I’ve always felt that competition is a healthy thing. It pushes us to do better, to think differently, and to come up with new and innovative ways of working. The proliferation of hosting platforms in the accommodations and lodging market such as AirBnB, Homeaway and CorporateStays is no exception: in a very short period of time, hoteliers around the world have been forced to adjust not only to a new type of traveler, but to a new type of competitor as well.
The popularity of rental accommodations on hosting platforms is about more than just economics: the evolved traveler is informed, curious, and seeking what they believe to be a more authentic experience. They want to live like locals, escape the “tourist” label, and above all, they want the planning and booking of their stays to be as simple as possible.
San Francisco citizens were recently called upon to vote on Proposition F; a proposal requesting, among other points, to restrict the number of nights that any property can be rented out via a hosting platform to 75 per year. The proposal would have also empowered the city to slap fines on any hosting platform posting properties that aren’t registered as short-term rentals with the city of San Francisco. Following a multi-week (and close to 8-million-dollar) campaign spearheaded by AirBnB, a weak majority of voters in the Californian city rejected Proposition F. As is fair and just, democracy spoke and we must listen—but we still have a right to be heard.
What some are perhaps not aware of is that the extremely high volume of short-term rentals may be responsible for driving up apartment rents and average home values. These increases in turn may contribute to an acute lack of affordable housing in metropolitan areas. When a critical mass of citizens who work, live, play, and spend disposable income in their city can no longer afford to stay there, we need to ask ourselves who’s really benefiting from the wave of popularity this sharing economy currently enjoys.
Here in Canada, several bills are currently under review that would enforce a stricter regulation of hosting platforms offering short-term rentals. One example in Quebec is Bill 67, intended to reinforce the guidelines for tourist accommodations. In all likelihood, most individuals who rent out their properties via hosting websites don’t charge any taxes and don’t declare the income they earn from it. Ultimately this means that the profits generated by hosting platforms aren’t re-injected into our country’s or our provinces’ economies, our infrastructures, or our communities—and this is an issue I feel must be addressed.

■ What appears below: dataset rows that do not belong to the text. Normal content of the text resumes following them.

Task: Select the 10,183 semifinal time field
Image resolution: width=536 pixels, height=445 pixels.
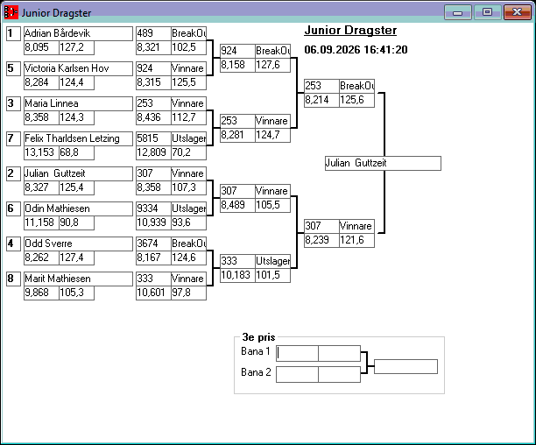Action: click(x=237, y=275)
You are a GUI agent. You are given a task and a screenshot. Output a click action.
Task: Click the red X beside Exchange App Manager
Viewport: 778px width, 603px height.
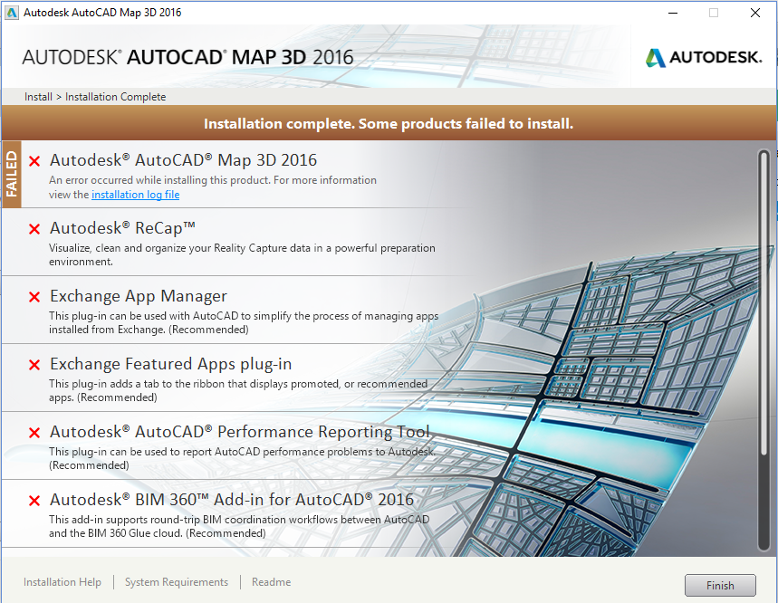[34, 297]
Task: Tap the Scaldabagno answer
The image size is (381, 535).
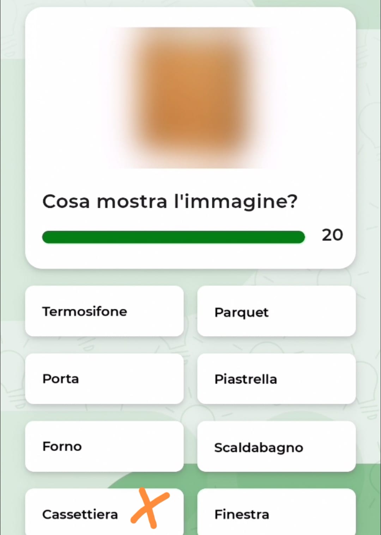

As I previously stated, competition is a reality that every business must face; but it’s crucial that the competition is subject to the same zoning laws (many rental properties are located in areas where zoning laws do not permit hotels to operate), taxes and insurance (liability, fire, etc.) in order to act in a fair and responsible way in the community. Simply put, the rules should be the same for all players. This way, users have access to more choice and will undoubtedly be better protected . Without getting ahead of myself, it’s conceivable that hotel banners themselves could become medium- to long-term rental platforms that would ensure customers of apartments that meet the same hotel quality standards that customers value.
I sincerely hope that change will happen quickly so that we can all coexist and compete with fairness and transparency. As for me, I pledge to continue to offer our guests a hotel experience that is authentic and human. At Group Germain Hotels, it’s what we’ve been doing with all our heart for almost 30 years.